Compound	EC50 (nM)	Compound	EC50 (nM)	Compound	EC50 (nM)

65	45.5	161	26.4	257	8.4
273	8.5	321	15.8	353	42.2
641	21.7	645	69.6	661	23.7
663	28.3	714	39.2	AMG650	52.3

As can be seen from Table 7, the compounds of the present invention have relatively strong activities in inducing the phosphorylation at H3 Ser10 sites in HT-29 cells, and compared with AMG650, the compounds of the present invention have stronger activities in inducing the phosphorylation at H3 Ser10 sites.

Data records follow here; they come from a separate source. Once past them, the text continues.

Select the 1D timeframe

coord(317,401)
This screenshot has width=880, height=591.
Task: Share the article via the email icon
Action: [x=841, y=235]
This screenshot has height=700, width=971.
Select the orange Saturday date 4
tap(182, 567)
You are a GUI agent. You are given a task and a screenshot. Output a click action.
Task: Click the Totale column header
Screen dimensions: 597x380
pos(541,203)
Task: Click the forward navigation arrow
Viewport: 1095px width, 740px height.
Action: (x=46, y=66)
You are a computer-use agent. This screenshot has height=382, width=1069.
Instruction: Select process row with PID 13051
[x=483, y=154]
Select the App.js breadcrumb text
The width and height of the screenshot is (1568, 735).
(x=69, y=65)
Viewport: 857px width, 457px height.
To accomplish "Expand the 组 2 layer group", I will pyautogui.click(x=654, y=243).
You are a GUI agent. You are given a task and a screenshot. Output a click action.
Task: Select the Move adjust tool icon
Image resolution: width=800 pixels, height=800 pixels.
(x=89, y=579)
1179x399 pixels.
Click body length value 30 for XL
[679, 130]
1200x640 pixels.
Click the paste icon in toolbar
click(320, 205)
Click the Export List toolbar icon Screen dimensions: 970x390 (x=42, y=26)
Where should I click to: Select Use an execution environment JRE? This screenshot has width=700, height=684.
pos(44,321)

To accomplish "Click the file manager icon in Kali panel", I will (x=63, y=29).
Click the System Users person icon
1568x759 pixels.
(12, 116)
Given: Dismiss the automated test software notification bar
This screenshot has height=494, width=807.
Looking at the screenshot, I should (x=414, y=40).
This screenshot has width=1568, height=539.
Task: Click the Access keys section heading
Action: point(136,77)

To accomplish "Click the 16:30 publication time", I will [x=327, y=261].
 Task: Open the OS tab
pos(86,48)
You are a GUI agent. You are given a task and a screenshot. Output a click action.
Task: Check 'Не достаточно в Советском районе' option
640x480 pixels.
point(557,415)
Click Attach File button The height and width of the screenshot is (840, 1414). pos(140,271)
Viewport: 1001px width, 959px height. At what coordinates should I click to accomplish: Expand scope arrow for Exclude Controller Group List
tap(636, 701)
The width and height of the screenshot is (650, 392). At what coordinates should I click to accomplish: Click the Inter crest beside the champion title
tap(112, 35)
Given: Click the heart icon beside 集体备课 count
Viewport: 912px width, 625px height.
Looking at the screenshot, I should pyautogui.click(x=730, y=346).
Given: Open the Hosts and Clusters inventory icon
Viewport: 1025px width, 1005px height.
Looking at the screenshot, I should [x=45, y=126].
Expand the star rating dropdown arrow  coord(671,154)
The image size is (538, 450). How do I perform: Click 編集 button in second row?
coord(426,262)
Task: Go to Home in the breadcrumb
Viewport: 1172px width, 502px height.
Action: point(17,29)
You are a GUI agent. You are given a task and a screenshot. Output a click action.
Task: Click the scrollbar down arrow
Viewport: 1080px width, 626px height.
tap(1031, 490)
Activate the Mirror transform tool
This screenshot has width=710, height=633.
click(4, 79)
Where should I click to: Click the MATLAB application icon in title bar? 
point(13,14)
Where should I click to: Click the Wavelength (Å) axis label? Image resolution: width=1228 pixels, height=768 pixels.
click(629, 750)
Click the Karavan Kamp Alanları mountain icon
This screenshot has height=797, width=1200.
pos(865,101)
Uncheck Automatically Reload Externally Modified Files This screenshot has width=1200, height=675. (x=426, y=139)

Although specific embodiments of the present invention have been described above, it will be appreciated by those skilled in the art that these embodiments are merely illustrative and that many changes or modifications can be made to these embodiments without departing from the principles and spirit of the present invention. The scope of protection of the present invention is therefore defined by the appended claims.